**Requirement**. Turn the records, from their first line through the line containing "tap(32, 11)" inclusive, into a numbered list, and leave out any blank lines.

**Record list**.
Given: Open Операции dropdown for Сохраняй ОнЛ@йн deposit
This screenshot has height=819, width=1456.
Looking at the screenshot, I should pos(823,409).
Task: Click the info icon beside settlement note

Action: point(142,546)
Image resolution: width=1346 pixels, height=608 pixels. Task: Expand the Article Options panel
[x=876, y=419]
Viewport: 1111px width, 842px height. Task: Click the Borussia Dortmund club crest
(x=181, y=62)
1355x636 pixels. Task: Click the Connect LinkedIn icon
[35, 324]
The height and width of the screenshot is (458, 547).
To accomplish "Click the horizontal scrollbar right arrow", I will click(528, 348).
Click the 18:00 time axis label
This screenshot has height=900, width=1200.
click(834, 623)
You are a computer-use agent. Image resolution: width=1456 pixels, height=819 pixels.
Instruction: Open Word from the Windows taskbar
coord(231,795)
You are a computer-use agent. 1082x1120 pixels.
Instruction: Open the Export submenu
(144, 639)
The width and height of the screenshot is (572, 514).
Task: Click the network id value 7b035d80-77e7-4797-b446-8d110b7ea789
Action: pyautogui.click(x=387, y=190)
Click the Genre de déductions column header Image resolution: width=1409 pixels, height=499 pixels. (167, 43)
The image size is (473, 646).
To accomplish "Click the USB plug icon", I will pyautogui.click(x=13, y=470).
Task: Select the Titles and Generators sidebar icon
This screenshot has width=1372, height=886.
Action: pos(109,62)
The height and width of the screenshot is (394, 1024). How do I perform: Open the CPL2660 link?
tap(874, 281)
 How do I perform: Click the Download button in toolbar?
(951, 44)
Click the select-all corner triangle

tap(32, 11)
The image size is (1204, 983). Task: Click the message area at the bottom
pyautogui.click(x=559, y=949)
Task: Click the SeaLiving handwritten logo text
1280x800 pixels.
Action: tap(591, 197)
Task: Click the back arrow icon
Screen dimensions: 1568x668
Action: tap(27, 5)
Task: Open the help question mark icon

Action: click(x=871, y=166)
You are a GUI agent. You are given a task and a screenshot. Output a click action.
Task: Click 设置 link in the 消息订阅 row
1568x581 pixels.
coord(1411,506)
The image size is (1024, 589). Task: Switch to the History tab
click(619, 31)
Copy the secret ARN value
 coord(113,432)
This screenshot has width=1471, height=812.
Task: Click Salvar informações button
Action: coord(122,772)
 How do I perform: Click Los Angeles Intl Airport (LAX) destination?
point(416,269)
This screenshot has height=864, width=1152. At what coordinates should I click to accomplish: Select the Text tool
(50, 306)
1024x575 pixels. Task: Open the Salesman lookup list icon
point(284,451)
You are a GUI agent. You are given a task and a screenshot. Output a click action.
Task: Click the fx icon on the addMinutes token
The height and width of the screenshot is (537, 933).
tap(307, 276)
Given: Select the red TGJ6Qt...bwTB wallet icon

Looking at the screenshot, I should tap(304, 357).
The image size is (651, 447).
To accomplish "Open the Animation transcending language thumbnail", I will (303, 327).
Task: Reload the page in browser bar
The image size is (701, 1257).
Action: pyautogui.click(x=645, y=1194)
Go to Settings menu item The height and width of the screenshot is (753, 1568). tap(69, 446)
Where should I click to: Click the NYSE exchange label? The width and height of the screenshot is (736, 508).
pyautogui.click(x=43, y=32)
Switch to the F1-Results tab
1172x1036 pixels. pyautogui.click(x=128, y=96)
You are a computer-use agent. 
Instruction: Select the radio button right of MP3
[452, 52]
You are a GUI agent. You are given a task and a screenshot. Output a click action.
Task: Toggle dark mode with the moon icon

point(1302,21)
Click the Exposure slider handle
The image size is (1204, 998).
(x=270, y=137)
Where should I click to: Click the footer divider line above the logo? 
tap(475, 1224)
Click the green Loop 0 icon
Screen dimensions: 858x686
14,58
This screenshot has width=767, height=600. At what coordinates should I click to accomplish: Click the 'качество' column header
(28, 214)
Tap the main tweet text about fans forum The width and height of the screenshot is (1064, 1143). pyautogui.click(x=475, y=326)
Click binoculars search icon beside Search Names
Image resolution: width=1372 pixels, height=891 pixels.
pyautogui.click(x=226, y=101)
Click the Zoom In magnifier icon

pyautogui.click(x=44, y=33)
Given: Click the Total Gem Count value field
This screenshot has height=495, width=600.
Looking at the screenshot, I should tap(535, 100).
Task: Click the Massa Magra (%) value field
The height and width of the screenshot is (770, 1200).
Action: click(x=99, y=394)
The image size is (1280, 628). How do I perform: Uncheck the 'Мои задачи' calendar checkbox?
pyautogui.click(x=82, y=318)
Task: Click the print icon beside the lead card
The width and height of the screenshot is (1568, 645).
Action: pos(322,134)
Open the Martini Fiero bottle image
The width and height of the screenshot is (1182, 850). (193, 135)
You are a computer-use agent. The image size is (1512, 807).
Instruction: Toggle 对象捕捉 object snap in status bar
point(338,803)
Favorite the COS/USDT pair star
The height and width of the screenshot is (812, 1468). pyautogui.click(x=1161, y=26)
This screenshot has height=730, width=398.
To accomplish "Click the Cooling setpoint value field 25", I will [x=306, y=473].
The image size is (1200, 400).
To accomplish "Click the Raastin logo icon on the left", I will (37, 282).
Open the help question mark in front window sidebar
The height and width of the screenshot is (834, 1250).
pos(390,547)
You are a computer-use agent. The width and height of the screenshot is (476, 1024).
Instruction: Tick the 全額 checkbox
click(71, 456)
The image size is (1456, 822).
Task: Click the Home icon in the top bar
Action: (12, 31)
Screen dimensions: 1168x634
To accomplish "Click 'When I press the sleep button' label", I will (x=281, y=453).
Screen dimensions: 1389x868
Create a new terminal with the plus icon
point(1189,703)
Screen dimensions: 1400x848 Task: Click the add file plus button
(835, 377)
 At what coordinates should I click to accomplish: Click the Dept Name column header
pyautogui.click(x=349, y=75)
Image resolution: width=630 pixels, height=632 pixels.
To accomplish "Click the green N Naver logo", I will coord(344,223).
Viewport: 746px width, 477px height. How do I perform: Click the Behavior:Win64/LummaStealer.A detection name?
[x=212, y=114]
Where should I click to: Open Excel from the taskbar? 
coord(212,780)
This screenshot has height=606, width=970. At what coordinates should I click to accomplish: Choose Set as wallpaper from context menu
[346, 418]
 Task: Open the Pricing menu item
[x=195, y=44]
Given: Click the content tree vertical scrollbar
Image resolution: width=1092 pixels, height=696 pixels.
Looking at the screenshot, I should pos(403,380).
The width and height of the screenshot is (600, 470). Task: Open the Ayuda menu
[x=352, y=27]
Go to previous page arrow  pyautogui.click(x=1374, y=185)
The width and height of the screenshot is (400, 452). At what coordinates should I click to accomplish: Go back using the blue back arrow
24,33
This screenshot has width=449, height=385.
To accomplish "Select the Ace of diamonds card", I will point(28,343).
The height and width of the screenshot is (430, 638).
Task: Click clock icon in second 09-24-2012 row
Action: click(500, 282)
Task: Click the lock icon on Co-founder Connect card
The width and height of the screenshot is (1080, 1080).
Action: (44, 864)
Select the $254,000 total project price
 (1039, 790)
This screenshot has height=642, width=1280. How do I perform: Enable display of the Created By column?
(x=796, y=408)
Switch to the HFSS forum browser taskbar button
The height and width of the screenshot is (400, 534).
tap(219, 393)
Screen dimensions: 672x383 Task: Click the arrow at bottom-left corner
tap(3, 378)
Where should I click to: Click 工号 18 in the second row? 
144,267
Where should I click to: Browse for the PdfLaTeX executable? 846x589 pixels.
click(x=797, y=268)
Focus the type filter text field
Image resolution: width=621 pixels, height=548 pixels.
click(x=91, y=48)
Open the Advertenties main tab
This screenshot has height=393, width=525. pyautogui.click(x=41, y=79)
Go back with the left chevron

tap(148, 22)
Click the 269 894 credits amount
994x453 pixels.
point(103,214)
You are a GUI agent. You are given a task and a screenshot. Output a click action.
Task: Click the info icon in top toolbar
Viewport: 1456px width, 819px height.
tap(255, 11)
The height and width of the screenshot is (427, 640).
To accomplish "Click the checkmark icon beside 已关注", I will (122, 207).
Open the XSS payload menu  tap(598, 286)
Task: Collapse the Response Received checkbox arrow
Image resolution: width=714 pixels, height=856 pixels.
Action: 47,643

**Answer for this exercise**.
1. Given: Open Операции dropdown for Сохраняй ОнЛ@йн deposit
2. This screenshot has height=819, width=1456.
3. Looking at the screenshot, I should pos(823,409).
4. Task: Click the info icon beside settlement note
5. Action: point(142,546)
6. Image resolution: width=1346 pixels, height=608 pixels. Task: Expand the Article Options panel
7. [x=876, y=419]
8. Viewport: 1111px width, 842px height. Task: Click the Borussia Dortmund club crest
9. (x=181, y=62)
10. 1355x636 pixels. Task: Click the Connect LinkedIn icon
11. [35, 324]
12. The height and width of the screenshot is (458, 547).
13. To accomplish "Click the horizontal scrollbar right arrow", I will click(528, 348).
14. Click the 18:00 time axis label
15. This screenshot has height=900, width=1200.
16. click(834, 623)
17. You are a computer-use agent. Image resolution: width=1456 pixels, height=819 pixels.
18. Instruction: Open Word from the Windows taskbar
19. coord(231,795)
20. You are a computer-use agent. 1082x1120 pixels.
21. Instruction: Open the Export submenu
22. (144, 639)
23. The width and height of the screenshot is (572, 514).
24. Task: Click the network id value 7b035d80-77e7-4797-b446-8d110b7ea789
25. Action: pyautogui.click(x=387, y=190)
26. Click the Genre de déductions column header Image resolution: width=1409 pixels, height=499 pixels. (167, 43)
27. The image size is (473, 646).
28. To accomplish "Click the USB plug icon", I will pyautogui.click(x=13, y=470).
29. Task: Select the Titles and Generators sidebar icon
30. This screenshot has width=1372, height=886.
31. Action: pos(109,62)
32. The height and width of the screenshot is (394, 1024). How do I perform: Open the CPL2660 link?
33. tap(874, 281)
34.  How do I perform: Click the Download button in toolbar?
35. (951, 44)
36. Click the select-all corner triangle
37. tap(32, 11)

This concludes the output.